● **Exercise inputs**
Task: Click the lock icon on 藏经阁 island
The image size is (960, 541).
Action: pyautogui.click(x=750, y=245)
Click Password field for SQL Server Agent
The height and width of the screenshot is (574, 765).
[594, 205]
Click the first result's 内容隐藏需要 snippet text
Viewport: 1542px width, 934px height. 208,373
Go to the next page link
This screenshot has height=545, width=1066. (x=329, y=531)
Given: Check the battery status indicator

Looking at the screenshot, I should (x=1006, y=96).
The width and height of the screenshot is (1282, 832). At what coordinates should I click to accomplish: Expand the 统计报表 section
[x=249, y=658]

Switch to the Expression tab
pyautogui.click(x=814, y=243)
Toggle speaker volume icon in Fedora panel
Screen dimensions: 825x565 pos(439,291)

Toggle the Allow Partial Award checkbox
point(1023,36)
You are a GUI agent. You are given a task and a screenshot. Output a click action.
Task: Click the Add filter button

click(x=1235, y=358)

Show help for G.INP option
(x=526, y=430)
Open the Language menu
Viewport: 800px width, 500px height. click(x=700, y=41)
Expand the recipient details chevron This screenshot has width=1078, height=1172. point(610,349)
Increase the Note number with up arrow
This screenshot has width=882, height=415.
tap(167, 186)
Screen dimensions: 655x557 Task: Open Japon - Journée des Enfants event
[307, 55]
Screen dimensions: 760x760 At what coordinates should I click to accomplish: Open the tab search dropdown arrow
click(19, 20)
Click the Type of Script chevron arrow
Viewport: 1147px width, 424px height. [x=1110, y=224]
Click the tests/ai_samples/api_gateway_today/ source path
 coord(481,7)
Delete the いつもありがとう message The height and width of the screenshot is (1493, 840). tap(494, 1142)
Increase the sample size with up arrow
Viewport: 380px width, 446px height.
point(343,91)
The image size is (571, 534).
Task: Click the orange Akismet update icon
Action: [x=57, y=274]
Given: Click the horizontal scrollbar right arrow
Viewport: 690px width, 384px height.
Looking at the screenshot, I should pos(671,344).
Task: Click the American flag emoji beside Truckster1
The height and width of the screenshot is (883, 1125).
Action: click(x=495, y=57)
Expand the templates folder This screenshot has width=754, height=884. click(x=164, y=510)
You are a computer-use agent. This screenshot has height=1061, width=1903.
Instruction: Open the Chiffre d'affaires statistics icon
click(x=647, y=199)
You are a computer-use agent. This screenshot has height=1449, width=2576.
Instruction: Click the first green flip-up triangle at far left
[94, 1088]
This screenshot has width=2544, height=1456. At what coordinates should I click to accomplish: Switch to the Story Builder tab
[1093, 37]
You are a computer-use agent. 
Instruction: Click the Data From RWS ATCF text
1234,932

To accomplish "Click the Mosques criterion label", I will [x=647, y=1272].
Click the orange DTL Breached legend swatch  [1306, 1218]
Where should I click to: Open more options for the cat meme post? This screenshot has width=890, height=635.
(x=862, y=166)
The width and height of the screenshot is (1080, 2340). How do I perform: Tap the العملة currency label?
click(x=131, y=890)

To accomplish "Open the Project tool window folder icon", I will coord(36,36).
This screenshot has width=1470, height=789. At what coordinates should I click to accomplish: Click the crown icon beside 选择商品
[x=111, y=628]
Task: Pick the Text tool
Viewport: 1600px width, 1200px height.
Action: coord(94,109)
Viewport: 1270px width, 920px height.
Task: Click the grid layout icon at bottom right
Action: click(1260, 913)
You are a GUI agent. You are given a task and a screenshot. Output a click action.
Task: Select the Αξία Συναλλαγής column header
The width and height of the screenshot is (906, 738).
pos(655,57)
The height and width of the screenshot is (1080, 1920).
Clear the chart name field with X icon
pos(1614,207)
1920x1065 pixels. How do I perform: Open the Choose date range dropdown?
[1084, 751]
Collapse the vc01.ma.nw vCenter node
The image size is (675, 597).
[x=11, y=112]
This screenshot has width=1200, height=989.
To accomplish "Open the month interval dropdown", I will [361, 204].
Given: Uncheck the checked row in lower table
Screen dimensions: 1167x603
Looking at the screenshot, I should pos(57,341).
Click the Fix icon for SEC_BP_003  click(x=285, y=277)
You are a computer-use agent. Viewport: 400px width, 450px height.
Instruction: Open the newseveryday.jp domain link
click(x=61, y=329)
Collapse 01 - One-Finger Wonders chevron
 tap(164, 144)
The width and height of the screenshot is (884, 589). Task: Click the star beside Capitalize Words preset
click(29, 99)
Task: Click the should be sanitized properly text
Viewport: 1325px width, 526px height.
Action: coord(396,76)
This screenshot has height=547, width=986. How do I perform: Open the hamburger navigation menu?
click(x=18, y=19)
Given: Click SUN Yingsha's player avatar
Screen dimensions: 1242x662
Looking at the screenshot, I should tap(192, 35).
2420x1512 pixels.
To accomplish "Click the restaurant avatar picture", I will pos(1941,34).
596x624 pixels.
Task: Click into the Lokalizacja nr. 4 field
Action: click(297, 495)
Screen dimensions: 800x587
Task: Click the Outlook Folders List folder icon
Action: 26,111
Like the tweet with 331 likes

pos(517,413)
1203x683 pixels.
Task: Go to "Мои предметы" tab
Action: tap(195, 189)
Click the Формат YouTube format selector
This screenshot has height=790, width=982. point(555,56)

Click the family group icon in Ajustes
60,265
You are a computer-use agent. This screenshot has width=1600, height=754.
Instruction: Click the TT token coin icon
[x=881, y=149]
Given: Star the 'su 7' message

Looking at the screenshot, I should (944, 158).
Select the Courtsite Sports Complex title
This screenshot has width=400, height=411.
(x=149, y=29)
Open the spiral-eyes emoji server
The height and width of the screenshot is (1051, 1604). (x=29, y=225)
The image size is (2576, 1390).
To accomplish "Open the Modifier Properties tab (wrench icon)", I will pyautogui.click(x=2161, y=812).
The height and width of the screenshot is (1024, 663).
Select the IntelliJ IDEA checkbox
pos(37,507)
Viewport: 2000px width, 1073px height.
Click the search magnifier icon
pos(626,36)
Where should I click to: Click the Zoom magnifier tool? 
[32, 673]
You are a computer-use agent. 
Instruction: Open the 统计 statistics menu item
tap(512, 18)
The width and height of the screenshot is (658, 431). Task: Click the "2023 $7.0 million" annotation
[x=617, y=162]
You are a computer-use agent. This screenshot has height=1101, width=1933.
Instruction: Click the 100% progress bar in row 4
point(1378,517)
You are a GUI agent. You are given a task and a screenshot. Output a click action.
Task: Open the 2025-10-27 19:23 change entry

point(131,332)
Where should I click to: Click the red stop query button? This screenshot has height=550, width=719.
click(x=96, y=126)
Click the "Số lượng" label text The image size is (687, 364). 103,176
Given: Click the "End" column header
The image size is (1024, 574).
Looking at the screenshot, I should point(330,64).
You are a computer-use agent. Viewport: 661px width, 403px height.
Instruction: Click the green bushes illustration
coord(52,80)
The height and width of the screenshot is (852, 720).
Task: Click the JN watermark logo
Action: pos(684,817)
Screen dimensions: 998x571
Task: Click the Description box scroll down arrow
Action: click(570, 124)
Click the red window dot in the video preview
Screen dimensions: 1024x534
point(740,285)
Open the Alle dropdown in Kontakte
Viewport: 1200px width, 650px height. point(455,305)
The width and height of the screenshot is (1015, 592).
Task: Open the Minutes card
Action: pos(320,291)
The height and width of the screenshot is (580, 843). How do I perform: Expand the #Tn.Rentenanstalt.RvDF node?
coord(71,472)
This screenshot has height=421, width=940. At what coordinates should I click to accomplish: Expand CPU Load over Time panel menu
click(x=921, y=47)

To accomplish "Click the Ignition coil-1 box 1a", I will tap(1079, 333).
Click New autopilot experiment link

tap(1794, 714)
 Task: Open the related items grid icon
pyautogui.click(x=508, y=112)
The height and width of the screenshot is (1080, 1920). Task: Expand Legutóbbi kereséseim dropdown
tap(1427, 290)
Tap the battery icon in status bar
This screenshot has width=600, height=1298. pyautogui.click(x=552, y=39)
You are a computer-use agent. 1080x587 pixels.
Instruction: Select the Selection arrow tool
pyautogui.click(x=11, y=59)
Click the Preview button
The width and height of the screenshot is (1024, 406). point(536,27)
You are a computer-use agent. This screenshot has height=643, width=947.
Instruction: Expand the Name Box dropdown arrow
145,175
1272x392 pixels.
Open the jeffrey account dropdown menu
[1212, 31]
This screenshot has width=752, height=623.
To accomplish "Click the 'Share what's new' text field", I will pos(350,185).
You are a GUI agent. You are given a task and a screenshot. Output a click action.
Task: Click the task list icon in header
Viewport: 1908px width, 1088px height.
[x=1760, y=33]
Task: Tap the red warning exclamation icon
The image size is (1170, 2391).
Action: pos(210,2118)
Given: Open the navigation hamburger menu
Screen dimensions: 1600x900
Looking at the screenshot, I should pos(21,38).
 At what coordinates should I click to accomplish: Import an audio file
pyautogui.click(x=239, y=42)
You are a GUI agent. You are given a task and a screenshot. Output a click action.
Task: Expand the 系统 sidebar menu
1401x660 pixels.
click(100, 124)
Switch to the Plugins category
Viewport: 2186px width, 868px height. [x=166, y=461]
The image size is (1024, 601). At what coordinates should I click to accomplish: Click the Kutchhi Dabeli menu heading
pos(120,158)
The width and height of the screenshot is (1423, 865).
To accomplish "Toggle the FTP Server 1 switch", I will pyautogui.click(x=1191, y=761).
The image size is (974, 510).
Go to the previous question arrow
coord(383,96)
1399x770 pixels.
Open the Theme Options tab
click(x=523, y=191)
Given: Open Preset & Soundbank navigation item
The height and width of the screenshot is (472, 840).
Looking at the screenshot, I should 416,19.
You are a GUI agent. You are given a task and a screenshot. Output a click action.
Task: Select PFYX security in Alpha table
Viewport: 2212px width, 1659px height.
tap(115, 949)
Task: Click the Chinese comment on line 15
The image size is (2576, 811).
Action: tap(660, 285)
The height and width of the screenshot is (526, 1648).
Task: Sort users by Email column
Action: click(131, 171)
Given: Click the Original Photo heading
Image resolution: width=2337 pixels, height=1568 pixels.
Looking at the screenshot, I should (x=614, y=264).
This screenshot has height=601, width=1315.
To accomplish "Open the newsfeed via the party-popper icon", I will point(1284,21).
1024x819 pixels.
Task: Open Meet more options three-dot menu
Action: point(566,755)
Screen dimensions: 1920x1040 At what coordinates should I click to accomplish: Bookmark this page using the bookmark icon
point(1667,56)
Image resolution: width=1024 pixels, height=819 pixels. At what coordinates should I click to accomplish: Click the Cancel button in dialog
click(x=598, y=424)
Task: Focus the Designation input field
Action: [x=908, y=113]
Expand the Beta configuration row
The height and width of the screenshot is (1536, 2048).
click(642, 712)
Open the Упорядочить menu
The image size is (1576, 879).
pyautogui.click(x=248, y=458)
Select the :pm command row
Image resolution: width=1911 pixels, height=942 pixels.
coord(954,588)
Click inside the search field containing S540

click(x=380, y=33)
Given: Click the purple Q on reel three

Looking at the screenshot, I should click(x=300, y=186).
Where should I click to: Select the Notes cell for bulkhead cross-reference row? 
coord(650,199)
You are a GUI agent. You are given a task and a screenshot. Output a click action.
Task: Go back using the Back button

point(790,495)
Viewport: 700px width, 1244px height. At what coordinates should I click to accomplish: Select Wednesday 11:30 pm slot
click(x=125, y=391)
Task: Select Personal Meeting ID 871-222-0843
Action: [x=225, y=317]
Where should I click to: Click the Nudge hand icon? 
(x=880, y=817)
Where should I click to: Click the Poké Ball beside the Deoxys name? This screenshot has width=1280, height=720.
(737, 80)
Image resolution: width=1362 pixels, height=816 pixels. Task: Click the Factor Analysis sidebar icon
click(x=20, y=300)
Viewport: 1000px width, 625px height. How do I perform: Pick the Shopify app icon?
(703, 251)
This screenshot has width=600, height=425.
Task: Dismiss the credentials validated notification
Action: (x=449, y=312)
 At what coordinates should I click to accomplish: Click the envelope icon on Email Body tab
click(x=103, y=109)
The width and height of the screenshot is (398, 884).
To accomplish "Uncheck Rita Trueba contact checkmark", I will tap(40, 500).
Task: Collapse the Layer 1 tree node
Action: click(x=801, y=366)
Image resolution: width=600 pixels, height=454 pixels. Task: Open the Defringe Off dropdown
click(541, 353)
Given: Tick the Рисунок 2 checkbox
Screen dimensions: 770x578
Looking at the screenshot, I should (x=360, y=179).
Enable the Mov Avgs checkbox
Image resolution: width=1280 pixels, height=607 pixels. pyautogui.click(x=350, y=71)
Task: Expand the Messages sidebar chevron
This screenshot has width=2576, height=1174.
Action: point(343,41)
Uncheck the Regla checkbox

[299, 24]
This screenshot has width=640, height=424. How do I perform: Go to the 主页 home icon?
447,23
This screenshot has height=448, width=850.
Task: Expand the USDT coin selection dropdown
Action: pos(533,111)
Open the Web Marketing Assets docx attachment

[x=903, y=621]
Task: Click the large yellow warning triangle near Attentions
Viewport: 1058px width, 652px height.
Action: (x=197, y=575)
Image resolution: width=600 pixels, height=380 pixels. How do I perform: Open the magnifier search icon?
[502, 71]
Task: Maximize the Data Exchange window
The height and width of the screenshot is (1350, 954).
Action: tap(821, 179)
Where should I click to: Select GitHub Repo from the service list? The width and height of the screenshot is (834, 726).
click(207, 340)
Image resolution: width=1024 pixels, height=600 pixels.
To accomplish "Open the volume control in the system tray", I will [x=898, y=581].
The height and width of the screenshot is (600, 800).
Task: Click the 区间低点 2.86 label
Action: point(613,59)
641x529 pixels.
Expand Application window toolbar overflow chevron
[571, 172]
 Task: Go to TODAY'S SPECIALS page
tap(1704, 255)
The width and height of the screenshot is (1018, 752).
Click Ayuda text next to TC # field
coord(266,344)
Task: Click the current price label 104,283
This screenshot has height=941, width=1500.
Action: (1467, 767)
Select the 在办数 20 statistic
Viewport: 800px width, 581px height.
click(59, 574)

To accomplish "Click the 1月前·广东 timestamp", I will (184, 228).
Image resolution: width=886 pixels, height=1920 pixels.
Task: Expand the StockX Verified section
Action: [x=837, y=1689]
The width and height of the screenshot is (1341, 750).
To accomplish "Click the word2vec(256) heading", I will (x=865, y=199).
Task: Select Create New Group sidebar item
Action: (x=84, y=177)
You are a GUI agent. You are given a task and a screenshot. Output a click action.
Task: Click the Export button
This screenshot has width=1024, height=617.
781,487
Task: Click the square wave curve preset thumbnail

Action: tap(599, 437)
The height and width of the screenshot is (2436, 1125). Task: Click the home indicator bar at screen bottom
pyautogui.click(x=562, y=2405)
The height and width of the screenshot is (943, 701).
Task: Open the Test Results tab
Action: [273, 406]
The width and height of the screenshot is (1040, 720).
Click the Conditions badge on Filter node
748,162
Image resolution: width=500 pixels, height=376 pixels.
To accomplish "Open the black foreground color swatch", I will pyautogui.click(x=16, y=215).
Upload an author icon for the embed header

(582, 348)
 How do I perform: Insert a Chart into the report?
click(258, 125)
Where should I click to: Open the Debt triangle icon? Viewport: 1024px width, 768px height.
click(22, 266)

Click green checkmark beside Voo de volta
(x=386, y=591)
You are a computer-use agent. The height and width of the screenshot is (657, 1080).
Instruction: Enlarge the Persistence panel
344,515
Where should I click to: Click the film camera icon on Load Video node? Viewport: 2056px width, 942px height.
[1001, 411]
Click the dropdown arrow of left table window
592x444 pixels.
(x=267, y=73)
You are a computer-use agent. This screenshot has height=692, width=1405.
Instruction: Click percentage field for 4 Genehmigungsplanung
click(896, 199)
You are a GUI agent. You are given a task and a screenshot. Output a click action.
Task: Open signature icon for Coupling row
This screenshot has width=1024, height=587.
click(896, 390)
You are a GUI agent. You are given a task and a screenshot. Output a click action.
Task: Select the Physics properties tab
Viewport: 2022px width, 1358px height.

● **Aim of the task**
Output again, with no changes, the rows from the line containing "You are a computer-use agent. 1080x587" up to and including the line containing "click(x=523, y=191)".

● **Written response**
You are a computer-use agent. 1080x587 pixels.
Instruction: Select the Selection arrow tool
pyautogui.click(x=11, y=59)
Click the Preview button
The width and height of the screenshot is (1024, 406). point(536,27)
You are a computer-use agent. This screenshot has height=643, width=947.
Instruction: Expand the Name Box dropdown arrow
145,175
1272x392 pixels.
Open the jeffrey account dropdown menu
[1212, 31]
This screenshot has width=752, height=623.
To accomplish "Click the 'Share what's new' text field", I will pos(350,185).
You are a GUI agent. You are given a task and a screenshot. Output a click action.
Task: Click the task list icon in header
Viewport: 1908px width, 1088px height.
[x=1760, y=33]
Task: Tap the red warning exclamation icon
The image size is (1170, 2391).
Action: pos(210,2118)
Given: Open the navigation hamburger menu
Screen dimensions: 1600x900
Looking at the screenshot, I should pos(21,38).
 At what coordinates should I click to accomplish: Import an audio file
pyautogui.click(x=239, y=42)
You are a GUI agent. You are given a task and a screenshot. Output a click action.
Task: Expand the 系统 sidebar menu
1401x660 pixels.
click(100, 124)
Switch to the Plugins category
Viewport: 2186px width, 868px height. [x=166, y=461]
The image size is (1024, 601). At what coordinates should I click to accomplish: Click the Kutchhi Dabeli menu heading
pos(120,158)
The width and height of the screenshot is (1423, 865).
To accomplish "Toggle the FTP Server 1 switch", I will pyautogui.click(x=1191, y=761).
The image size is (974, 510).
Go to the previous question arrow
coord(383,96)
1399x770 pixels.
Open the Theme Options tab
click(x=523, y=191)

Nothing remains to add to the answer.